Every word of the data must be reproduced in your reply exactly.
··· Supplied information
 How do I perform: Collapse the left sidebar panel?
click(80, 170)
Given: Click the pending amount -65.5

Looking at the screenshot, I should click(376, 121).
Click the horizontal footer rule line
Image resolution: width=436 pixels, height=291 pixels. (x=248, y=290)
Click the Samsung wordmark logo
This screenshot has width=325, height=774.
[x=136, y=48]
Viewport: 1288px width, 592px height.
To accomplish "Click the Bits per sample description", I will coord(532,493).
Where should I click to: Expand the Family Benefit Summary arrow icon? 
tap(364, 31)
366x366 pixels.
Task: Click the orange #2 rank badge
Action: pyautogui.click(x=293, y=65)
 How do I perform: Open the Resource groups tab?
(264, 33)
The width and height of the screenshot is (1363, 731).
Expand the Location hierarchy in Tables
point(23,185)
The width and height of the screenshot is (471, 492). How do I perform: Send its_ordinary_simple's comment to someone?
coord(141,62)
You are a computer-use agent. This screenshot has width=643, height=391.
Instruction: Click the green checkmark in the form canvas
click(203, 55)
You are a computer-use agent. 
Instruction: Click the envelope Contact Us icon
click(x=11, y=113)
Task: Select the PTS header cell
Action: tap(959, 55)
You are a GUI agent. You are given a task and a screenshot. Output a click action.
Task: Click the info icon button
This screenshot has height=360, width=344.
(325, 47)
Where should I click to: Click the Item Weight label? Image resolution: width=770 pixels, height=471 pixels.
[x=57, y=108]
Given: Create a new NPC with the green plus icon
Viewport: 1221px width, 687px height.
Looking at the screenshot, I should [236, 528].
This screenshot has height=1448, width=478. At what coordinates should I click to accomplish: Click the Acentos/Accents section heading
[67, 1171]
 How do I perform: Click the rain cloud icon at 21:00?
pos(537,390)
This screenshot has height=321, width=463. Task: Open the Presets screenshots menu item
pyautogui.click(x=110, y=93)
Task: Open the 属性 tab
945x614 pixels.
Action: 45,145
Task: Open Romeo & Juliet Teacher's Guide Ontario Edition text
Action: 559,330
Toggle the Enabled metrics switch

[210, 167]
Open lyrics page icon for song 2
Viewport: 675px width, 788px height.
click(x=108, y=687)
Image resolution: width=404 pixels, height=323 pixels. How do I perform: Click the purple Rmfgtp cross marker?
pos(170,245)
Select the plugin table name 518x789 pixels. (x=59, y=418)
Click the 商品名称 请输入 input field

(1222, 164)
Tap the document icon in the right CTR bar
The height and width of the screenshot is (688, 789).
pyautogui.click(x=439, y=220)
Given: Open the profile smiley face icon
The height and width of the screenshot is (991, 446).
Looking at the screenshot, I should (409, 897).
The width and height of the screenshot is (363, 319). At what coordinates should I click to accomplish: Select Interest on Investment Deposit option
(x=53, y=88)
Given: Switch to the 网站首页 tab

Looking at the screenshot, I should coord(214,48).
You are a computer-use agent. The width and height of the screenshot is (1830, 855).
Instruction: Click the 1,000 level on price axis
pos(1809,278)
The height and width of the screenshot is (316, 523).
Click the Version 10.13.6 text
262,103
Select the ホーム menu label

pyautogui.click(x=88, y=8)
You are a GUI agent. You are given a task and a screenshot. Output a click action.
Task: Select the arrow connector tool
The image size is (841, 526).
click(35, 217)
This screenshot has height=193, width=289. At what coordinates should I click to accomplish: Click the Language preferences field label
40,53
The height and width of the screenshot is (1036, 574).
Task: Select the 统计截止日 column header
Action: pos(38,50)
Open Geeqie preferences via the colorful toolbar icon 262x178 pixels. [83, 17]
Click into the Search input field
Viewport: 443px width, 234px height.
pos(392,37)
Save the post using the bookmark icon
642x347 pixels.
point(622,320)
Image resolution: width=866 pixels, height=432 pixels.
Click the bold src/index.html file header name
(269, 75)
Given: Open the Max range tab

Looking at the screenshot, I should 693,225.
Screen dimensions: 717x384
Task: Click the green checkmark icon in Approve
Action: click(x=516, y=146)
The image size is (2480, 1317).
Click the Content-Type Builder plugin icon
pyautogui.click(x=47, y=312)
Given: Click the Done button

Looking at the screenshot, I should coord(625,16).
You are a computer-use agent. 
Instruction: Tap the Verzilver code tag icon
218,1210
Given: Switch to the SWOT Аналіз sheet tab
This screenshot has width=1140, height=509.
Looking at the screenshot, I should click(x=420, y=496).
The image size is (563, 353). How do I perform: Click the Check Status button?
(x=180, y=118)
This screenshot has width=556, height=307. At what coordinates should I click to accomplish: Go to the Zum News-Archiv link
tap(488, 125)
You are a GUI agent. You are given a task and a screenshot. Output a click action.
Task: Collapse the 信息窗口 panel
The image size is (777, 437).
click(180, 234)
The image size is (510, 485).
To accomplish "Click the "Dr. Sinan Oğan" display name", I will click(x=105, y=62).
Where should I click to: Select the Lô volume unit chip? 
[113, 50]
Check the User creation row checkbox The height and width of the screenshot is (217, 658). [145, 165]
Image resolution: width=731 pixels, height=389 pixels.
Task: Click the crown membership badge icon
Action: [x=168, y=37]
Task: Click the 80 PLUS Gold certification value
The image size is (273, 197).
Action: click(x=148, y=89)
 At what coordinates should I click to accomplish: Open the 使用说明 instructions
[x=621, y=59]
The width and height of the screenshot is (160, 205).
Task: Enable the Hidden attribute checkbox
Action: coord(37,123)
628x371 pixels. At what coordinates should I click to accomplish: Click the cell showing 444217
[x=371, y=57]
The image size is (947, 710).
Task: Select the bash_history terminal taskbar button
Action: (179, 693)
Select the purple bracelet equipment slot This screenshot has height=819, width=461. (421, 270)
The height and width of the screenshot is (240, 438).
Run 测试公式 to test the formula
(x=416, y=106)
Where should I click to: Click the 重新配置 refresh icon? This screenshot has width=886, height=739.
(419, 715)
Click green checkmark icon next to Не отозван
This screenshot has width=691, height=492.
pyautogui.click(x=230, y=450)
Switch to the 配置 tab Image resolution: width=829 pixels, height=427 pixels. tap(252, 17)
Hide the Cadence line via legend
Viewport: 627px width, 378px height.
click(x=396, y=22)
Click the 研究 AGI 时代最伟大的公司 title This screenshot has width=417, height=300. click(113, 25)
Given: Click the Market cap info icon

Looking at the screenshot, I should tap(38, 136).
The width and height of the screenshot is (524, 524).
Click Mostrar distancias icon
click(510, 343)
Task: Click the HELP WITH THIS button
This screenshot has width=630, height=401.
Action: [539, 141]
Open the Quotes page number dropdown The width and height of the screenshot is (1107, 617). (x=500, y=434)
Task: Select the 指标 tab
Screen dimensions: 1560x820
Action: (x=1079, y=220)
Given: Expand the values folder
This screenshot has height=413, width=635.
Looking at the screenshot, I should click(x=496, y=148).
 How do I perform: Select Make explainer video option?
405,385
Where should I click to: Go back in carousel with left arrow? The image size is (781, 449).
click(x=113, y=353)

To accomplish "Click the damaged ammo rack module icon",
······
## Response:
 How do I perform: Collapse the left sidebar panel?
click(80, 170)
Given: Click the pending amount -65.5

Looking at the screenshot, I should click(376, 121).
Click the horizontal footer rule line
Image resolution: width=436 pixels, height=291 pixels. (x=248, y=290)
Click the Samsung wordmark logo
This screenshot has width=325, height=774.
[x=136, y=48]
Viewport: 1288px width, 592px height.
To accomplish "Click the Bits per sample description", I will coord(532,493).
Where should I click to: Expand the Family Benefit Summary arrow icon? 
tap(364, 31)
366x366 pixels.
Task: Click the orange #2 rank badge
Action: pyautogui.click(x=293, y=65)
 How do I perform: Open the Resource groups tab?
(264, 33)
The width and height of the screenshot is (1363, 731).
Expand the Location hierarchy in Tables
point(23,185)
The width and height of the screenshot is (471, 492). How do I perform: Send its_ordinary_simple's comment to someone?
coord(141,62)
You are a computer-use agent. This screenshot has width=643, height=391.
Instruction: Click the green checkmark in the form canvas
click(203, 55)
You are a computer-use agent. 
Instruction: Click the envelope Contact Us icon
click(x=11, y=113)
Task: Select the PTS header cell
Action: tap(959, 55)
You are a GUI agent. You are given a task and a screenshot. Output a click action.
Task: Click the info icon button
This screenshot has height=360, width=344.
(325, 47)
Where should I click to: Click the Item Weight label? Image resolution: width=770 pixels, height=471 pixels.
[x=57, y=108]
Given: Create a new NPC with the green plus icon
Viewport: 1221px width, 687px height.
Looking at the screenshot, I should [236, 528].
This screenshot has height=1448, width=478. At what coordinates should I click to accomplish: Click the Acentos/Accents section heading
[67, 1171]
 How do I perform: Click the rain cloud icon at 21:00?
pos(537,390)
This screenshot has height=321, width=463. Task: Open the Presets screenshots menu item
pyautogui.click(x=110, y=93)
Task: Open the 属性 tab
945x614 pixels.
Action: 45,145
Task: Open Romeo & Juliet Teacher's Guide Ontario Edition text
Action: 559,330
Toggle the Enabled metrics switch

[210, 167]
Open lyrics page icon for song 2
Viewport: 675px width, 788px height.
click(x=108, y=687)
Image resolution: width=404 pixels, height=323 pixels. How do I perform: Click the purple Rmfgtp cross marker?
pos(170,245)
Select the plugin table name 518x789 pixels. (x=59, y=418)
Click the 商品名称 请输入 input field

(1222, 164)
Tap the document icon in the right CTR bar
The height and width of the screenshot is (688, 789).
pyautogui.click(x=439, y=220)
Given: Open the profile smiley face icon
The height and width of the screenshot is (991, 446).
Looking at the screenshot, I should (409, 897).
The width and height of the screenshot is (363, 319). At what coordinates should I click to accomplish: Select Interest on Investment Deposit option
(x=53, y=88)
Given: Switch to the 网站首页 tab

Looking at the screenshot, I should coord(214,48).
You are a computer-use agent. The width and height of the screenshot is (1830, 855).
Instruction: Click the 1,000 level on price axis
pos(1809,278)
The height and width of the screenshot is (316, 523).
Click the Version 10.13.6 text
262,103
Select the ホーム menu label

pyautogui.click(x=88, y=8)
You are a GUI agent. You are given a task and a screenshot. Output a click action.
Task: Select the arrow connector tool
The image size is (841, 526).
click(35, 217)
This screenshot has height=193, width=289. At what coordinates should I click to accomplish: Click the Language preferences field label
40,53
The height and width of the screenshot is (1036, 574).
Task: Select the 统计截止日 column header
Action: pos(38,50)
Open Geeqie preferences via the colorful toolbar icon 262x178 pixels. [83, 17]
Click into the Search input field
Viewport: 443px width, 234px height.
pos(392,37)
Save the post using the bookmark icon
642x347 pixels.
point(622,320)
Image resolution: width=866 pixels, height=432 pixels.
Click the bold src/index.html file header name
(269, 75)
Given: Open the Max range tab

Looking at the screenshot, I should 693,225.
Screen dimensions: 717x384
Task: Click the green checkmark icon in Approve
Action: click(x=516, y=146)
The image size is (2480, 1317).
Click the Content-Type Builder plugin icon
pyautogui.click(x=47, y=312)
Given: Click the Done button

Looking at the screenshot, I should coord(625,16).
You are a computer-use agent. 
Instruction: Tap the Verzilver code tag icon
218,1210
Given: Switch to the SWOT Аналіз sheet tab
This screenshot has width=1140, height=509.
Looking at the screenshot, I should click(x=420, y=496).
The image size is (563, 353). How do I perform: Click the Check Status button?
(x=180, y=118)
This screenshot has width=556, height=307. At what coordinates should I click to accomplish: Go to the Zum News-Archiv link
tap(488, 125)
You are a GUI agent. You are given a task and a screenshot. Output a click action.
Task: Collapse the 信息窗口 panel
The image size is (777, 437).
click(180, 234)
The image size is (510, 485).
To accomplish "Click the "Dr. Sinan Oğan" display name", I will click(x=105, y=62).
Where should I click to: Select the Lô volume unit chip? 
[113, 50]
Check the User creation row checkbox The height and width of the screenshot is (217, 658). [145, 165]
Image resolution: width=731 pixels, height=389 pixels.
Task: Click the crown membership badge icon
Action: [x=168, y=37]
Task: Click the 80 PLUS Gold certification value
The image size is (273, 197).
Action: click(x=148, y=89)
 At what coordinates should I click to accomplish: Open the 使用说明 instructions
[x=621, y=59]
The width and height of the screenshot is (160, 205).
Task: Enable the Hidden attribute checkbox
Action: coord(37,123)
628x371 pixels. At what coordinates should I click to accomplish: Click the cell showing 444217
[x=371, y=57]
The image size is (947, 710).
Task: Select the bash_history terminal taskbar button
Action: (179, 693)
Select the purple bracelet equipment slot This screenshot has height=819, width=461. (421, 270)
The height and width of the screenshot is (240, 438).
Run 测试公式 to test the formula
(x=416, y=106)
Where should I click to: Click the 重新配置 refresh icon? This screenshot has width=886, height=739.
(419, 715)
Click green checkmark icon next to Не отозван
This screenshot has width=691, height=492.
pyautogui.click(x=230, y=450)
Switch to the 配置 tab Image resolution: width=829 pixels, height=427 pixels. tap(252, 17)
Hide the Cadence line via legend
Viewport: 627px width, 378px height.
click(x=396, y=22)
Click the 研究 AGI 时代最伟大的公司 title This screenshot has width=417, height=300. click(113, 25)
Given: Click the Market cap info icon

Looking at the screenshot, I should tap(38, 136).
The width and height of the screenshot is (524, 524).
Click Mostrar distancias icon
click(510, 343)
Task: Click the HELP WITH THIS button
This screenshot has width=630, height=401.
Action: [539, 141]
Open the Quotes page number dropdown The width and height of the screenshot is (1107, 617). (x=500, y=434)
Task: Select the 指标 tab
Screen dimensions: 1560x820
Action: (x=1079, y=220)
Given: Expand the values folder
This screenshot has height=413, width=635.
Looking at the screenshot, I should click(x=496, y=148).
 How do I perform: Select Make explainer video option?
405,385
Where should I click to: Go back in carousel with left arrow? The image size is (781, 449).
click(x=113, y=353)

To accomplish "Click the damaged ammo rack module icon",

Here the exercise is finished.